TASK DIRECTIONS = The copy should hold exactly the lines below from the one that contains "Where should I click to: Launch" through the one that contains "Open the Загрузки path dropdown" and nothing else, so no pictures.

----- INPUT FOR THIS TASK -----

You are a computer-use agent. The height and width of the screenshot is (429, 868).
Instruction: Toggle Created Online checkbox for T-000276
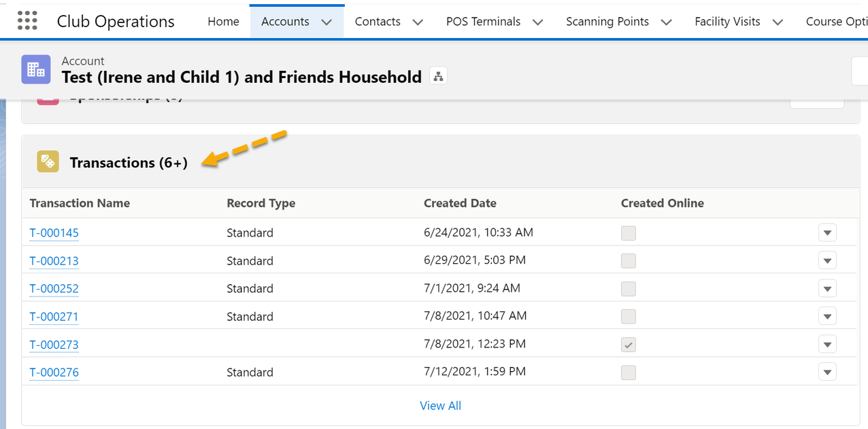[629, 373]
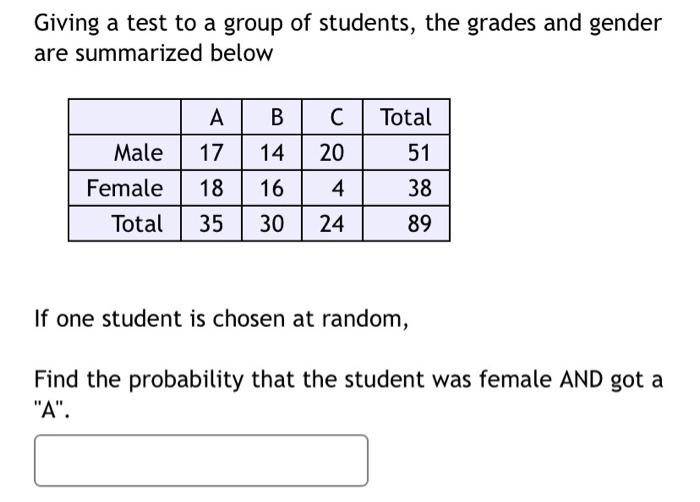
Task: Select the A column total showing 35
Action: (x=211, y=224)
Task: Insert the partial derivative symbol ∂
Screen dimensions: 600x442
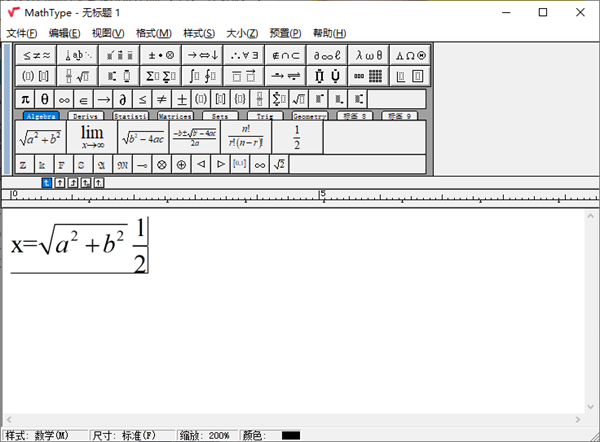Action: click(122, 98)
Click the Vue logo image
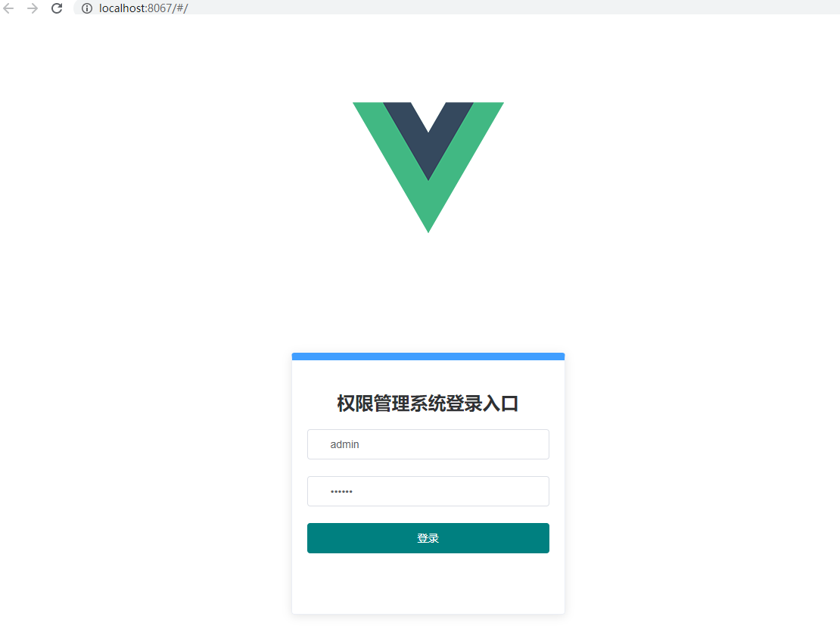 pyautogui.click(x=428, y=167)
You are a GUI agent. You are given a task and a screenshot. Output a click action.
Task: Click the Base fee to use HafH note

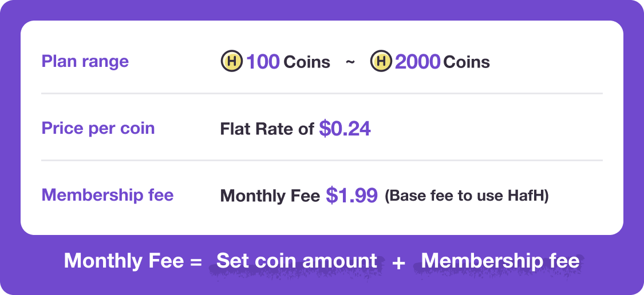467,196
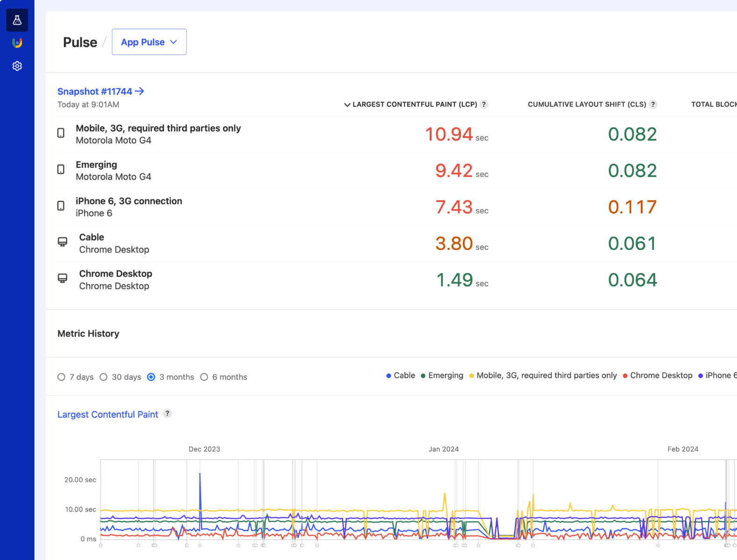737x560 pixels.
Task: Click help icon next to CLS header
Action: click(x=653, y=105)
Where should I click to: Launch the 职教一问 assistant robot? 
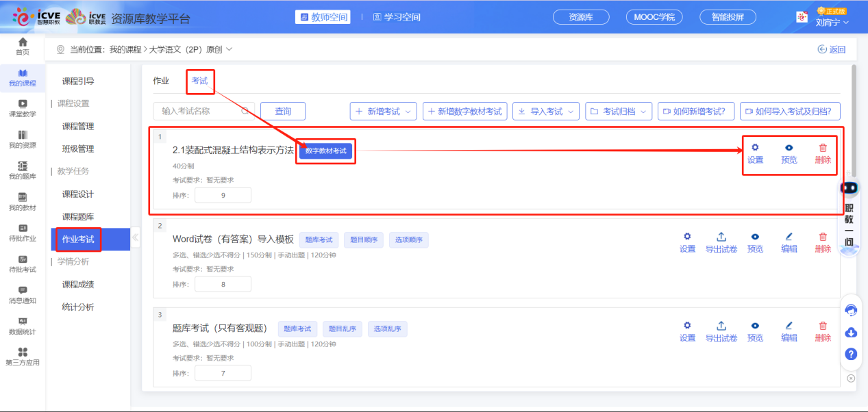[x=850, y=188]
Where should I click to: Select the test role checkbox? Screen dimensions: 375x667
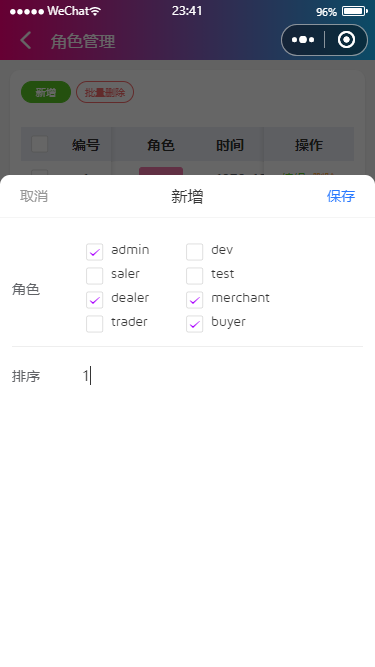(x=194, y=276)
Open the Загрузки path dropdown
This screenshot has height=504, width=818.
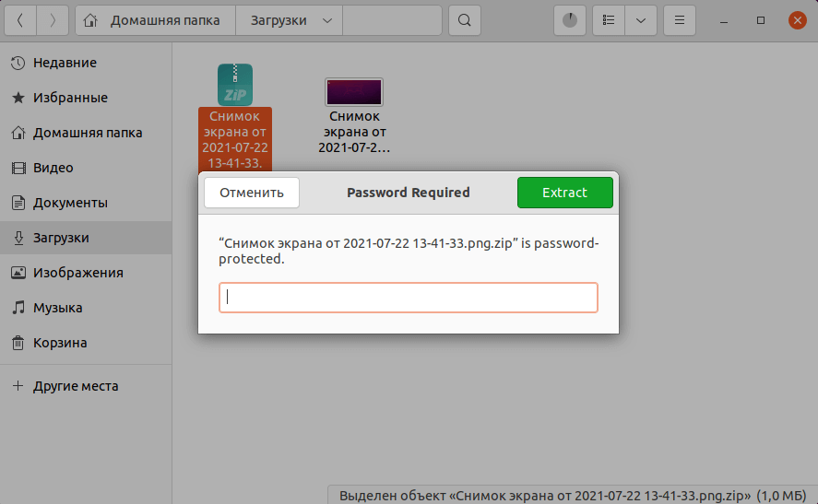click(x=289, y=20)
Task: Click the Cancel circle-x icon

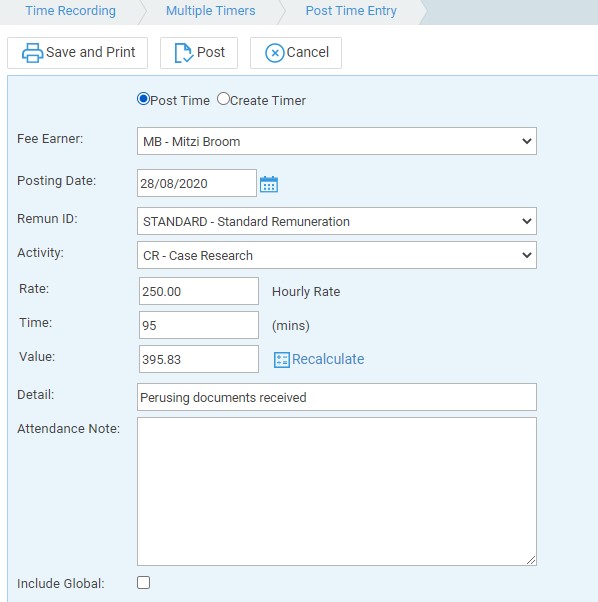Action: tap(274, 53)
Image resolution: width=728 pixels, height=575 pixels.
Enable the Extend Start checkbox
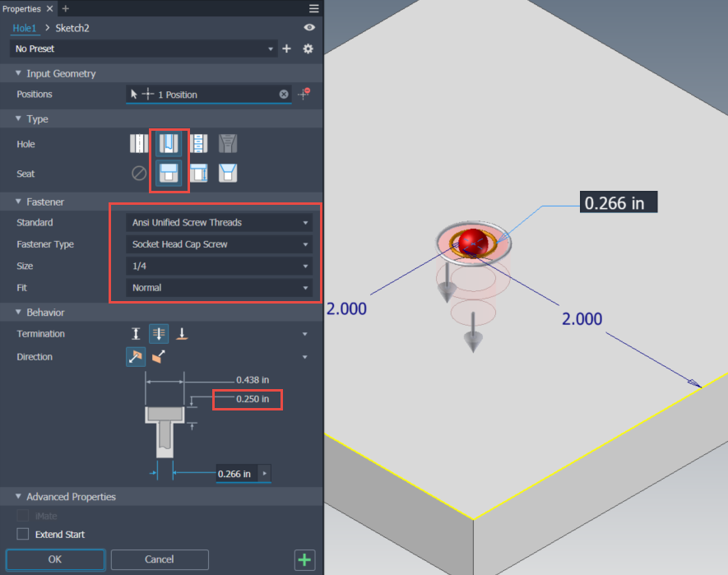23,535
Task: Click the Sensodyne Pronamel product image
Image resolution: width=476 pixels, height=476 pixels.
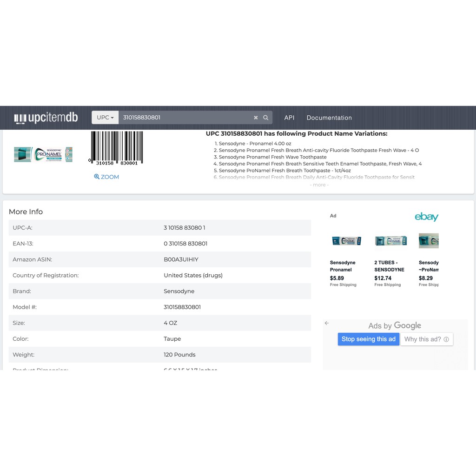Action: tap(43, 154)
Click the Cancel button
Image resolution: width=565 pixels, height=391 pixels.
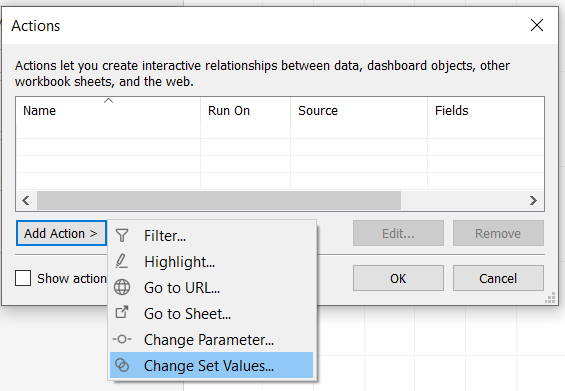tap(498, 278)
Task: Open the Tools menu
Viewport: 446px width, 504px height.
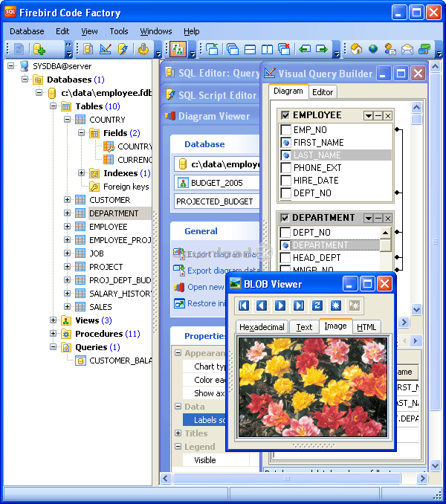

-----

RESPONSE TO THE TASK =
Where should I click to: Launch the 职教一问 assistant robot? 
[x=850, y=188]
Where should I click to: Select the test role checkbox? Screen dimensions: 375x667
(x=194, y=276)
Open the Загрузки path dropdown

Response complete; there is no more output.